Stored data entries
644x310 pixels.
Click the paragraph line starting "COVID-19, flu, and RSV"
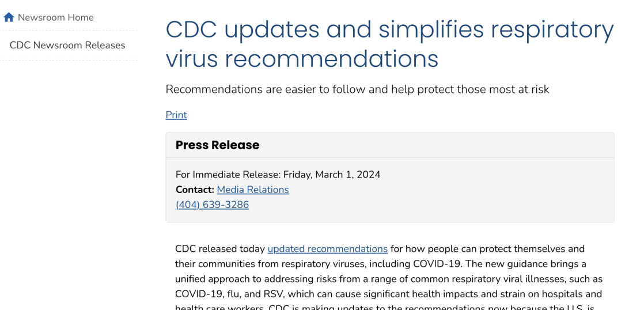tap(388, 294)

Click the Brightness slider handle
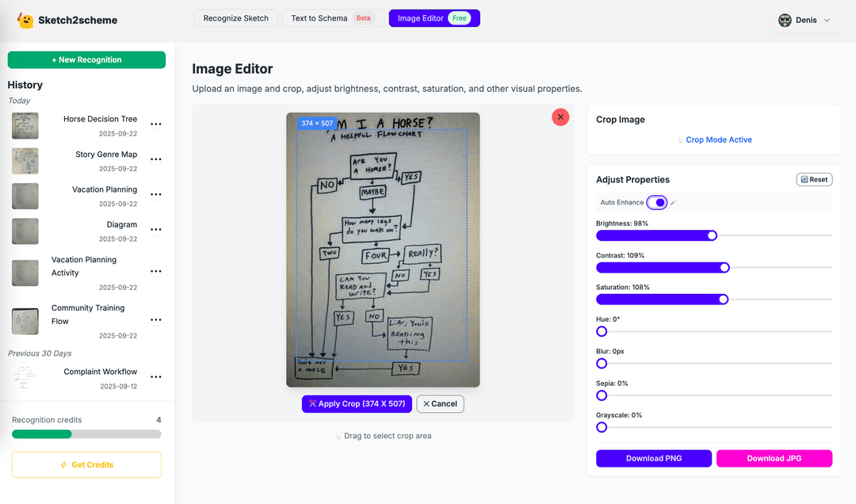713,235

» INSTRUCTIONS TO FOLLOW:
Start at the first line and set down all of the data exactly, passing over the pictures.

» PROBLEM SOLUTION:
644x310 pixels.
Click the paragraph line starting "COVID-19, flu, and RSV"
tap(388, 294)

Click the Brightness slider handle
713,235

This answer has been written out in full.